Something I hadn't thought about much before I started seeing Ivie was that there's quite a lot of death in farming. During the first lambing it seemed like I saw more dead lambs than live ones. And occasionally Ivie will come in from checking the cows to declare that there's a dead one in the top of the 50 acre (obviously, it's always in the field furthest from the steading).
These cows aren't dead. |
The diseases that cows and sheep die of have very sophisticated names like watery mouth, joint ill, staggers and milk fever.
For non-farmers, you can't just bury your dead. You have to phone a man with a truck who comes and picks it up and takes it away to the cow graveyard. Or something like that.
Let me tell you about the truck. When I first moved to D&G I had a one hour commute between Auchencairn and Wigtown. I got to know the liveries of the lorries going to and from the ferry at Cairnryan. One of the lorries I saw over and over was light blue and white and had 'Fallenstock' written above the cab.

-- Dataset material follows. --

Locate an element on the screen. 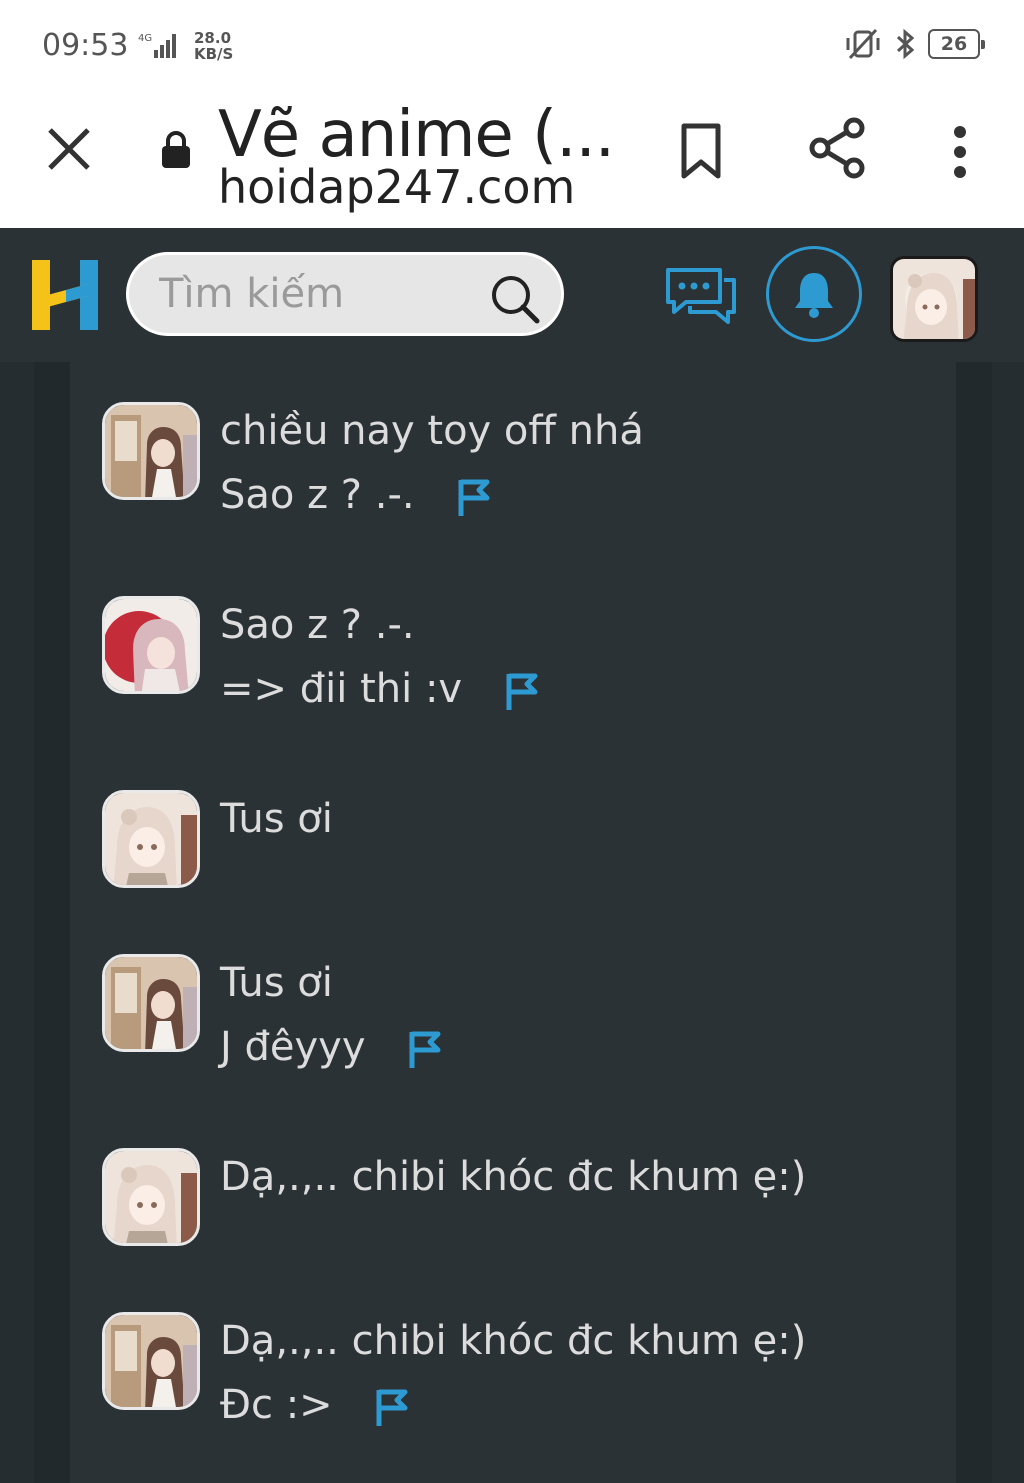 This screenshot has height=1483, width=1024. reply-text: => đii thi :v is located at coordinates (342, 689).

Farmers - and logical people - will know exactly what this is. It won't surprise you to know that I didn't quite figure it out.

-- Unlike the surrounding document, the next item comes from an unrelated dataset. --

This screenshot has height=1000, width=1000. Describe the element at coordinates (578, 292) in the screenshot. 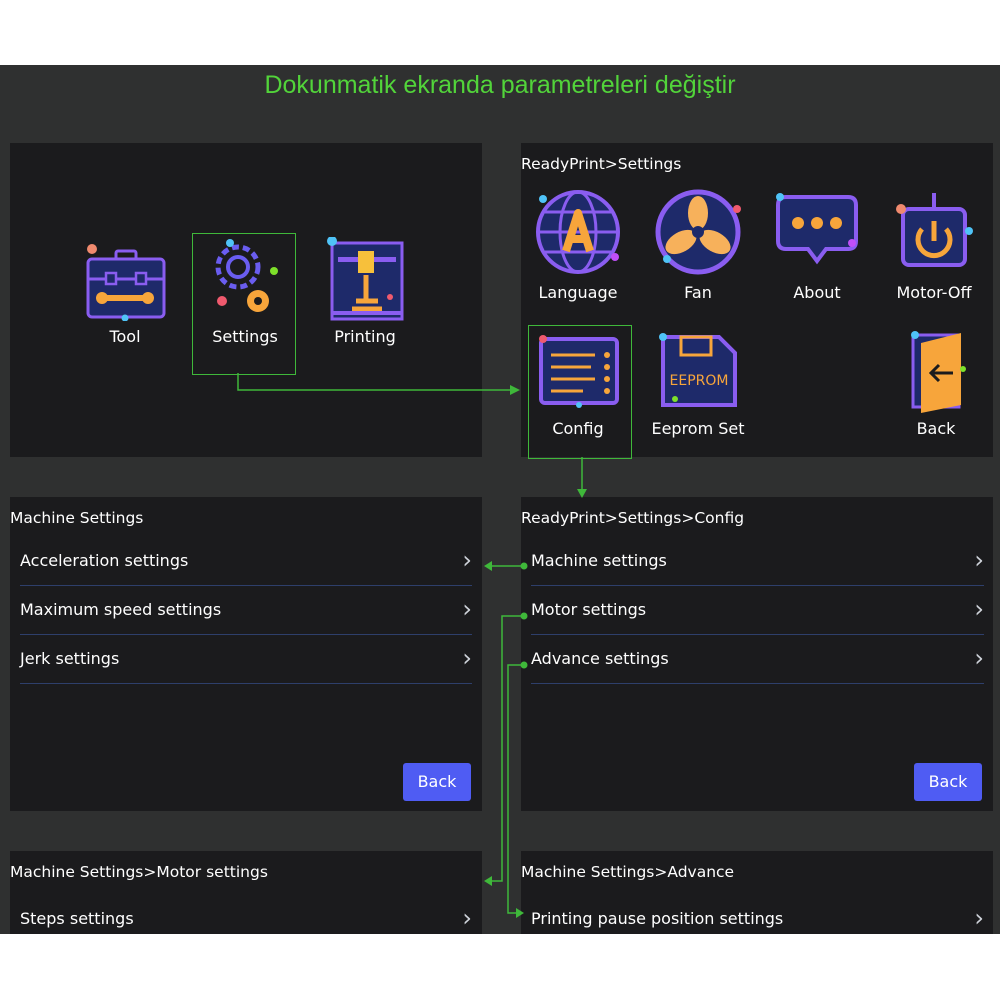

I see `language-label: Language` at that location.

Lily and Lupy. Also not dead. |
I didn't give it a huge amount of thought but somewhere in the back of my brain 'Fallen' rhymned with 'Talon' and the company was Dutch. It dealt with surplus stock from shops that had gone out of business. Obviously.
One day I got to work and one of my colleagues was complaining about being stuck behind a Fallenstock lorry on the way in. "It was stinking!" she said. I was confused. Why would excess boxes of cornflakes smell? My colleague kindly enlightened me and just like that the Dutch company ceased trading.
Just as well there's plenty of new life around the farm, too, to make up for all that death.